Objective
Reproduce word for word the part of the entries below that opens with the line containing "659x326 pixels." and closes with the line containing "click(x=188, y=201)", including both of those lines.

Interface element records

--

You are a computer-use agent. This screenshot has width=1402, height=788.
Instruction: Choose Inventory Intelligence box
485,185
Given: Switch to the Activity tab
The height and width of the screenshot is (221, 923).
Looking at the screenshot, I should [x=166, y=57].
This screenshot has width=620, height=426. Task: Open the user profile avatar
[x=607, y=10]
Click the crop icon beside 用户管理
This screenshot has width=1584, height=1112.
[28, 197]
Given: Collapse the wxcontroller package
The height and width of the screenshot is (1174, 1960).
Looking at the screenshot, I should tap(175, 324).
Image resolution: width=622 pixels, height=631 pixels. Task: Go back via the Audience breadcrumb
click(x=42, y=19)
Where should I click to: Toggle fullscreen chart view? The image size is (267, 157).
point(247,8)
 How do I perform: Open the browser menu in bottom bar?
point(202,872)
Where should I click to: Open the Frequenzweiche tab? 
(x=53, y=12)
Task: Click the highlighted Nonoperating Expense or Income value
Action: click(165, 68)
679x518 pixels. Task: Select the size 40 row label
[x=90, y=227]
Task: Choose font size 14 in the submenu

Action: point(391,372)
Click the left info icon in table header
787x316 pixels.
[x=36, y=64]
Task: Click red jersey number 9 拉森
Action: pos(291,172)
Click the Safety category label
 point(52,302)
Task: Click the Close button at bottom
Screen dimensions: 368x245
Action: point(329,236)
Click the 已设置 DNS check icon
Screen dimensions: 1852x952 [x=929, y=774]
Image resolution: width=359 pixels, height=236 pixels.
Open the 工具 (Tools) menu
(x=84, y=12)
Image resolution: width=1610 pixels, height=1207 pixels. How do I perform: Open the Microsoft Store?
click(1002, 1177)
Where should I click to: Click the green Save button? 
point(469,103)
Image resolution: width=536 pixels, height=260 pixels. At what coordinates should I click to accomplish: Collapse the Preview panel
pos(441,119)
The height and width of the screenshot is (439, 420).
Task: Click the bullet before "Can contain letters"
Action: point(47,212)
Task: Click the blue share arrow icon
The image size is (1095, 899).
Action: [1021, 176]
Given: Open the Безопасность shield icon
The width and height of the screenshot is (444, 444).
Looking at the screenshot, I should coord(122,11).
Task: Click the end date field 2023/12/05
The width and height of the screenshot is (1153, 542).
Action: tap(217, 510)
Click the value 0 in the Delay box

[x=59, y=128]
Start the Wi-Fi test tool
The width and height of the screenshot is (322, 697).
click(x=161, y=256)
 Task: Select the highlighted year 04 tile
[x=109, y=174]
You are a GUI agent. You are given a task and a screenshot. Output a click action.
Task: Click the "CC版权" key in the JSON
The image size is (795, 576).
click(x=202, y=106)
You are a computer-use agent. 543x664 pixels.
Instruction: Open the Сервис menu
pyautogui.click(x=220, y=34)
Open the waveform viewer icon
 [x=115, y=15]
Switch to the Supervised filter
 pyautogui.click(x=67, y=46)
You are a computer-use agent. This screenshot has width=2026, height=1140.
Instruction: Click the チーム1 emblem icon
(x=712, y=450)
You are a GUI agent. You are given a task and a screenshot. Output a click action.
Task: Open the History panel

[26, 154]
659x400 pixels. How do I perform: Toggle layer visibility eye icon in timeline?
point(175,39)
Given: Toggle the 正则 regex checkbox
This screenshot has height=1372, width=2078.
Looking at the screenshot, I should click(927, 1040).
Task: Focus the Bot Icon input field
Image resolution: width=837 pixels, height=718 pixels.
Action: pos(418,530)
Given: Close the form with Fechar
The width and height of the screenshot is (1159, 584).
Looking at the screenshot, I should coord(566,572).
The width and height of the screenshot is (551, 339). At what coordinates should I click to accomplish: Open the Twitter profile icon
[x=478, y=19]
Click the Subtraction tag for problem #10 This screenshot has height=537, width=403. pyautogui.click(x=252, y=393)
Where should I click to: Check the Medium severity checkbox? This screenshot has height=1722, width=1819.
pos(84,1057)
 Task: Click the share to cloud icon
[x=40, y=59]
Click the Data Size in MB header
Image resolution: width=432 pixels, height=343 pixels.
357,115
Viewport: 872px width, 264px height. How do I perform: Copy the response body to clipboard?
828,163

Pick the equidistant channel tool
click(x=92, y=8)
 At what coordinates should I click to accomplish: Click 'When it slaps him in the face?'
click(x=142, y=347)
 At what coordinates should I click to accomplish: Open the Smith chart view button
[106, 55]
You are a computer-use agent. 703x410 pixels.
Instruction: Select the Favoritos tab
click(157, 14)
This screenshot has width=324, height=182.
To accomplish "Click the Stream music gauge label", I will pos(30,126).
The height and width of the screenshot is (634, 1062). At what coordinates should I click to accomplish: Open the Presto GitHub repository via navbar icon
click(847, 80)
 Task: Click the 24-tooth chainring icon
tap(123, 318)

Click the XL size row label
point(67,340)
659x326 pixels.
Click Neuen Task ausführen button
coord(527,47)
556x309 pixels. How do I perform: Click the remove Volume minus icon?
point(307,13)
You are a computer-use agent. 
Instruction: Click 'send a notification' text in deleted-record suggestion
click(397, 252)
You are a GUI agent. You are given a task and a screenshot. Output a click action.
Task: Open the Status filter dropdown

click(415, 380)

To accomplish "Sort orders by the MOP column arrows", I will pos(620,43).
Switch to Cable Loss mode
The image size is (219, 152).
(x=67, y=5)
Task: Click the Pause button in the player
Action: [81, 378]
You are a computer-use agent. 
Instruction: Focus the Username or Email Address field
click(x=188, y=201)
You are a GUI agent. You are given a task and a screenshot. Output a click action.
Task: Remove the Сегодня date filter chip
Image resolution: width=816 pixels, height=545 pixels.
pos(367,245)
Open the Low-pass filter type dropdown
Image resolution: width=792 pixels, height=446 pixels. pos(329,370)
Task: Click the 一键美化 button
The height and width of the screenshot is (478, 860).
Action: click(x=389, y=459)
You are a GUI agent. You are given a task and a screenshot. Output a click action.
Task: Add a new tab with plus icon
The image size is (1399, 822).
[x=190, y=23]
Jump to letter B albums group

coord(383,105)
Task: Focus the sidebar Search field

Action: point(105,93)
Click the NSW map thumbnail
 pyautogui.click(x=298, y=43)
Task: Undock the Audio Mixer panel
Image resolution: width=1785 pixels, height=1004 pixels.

--

Written answer
659x326 pixels.
Click Neuen Task ausführen button
coord(527,47)
556x309 pixels. How do I perform: Click the remove Volume minus icon?
point(307,13)
You are a computer-use agent. 
Instruction: Click 'send a notification' text in deleted-record suggestion
click(397, 252)
You are a GUI agent. You are given a task and a screenshot. Output a click action.
Task: Open the Status filter dropdown

click(415, 380)

To accomplish "Sort orders by the MOP column arrows", I will pos(620,43).
Switch to Cable Loss mode
The image size is (219, 152).
(x=67, y=5)
Task: Click the Pause button in the player
Action: [81, 378]
You are a computer-use agent. 
Instruction: Focus the Username or Email Address field
click(x=188, y=201)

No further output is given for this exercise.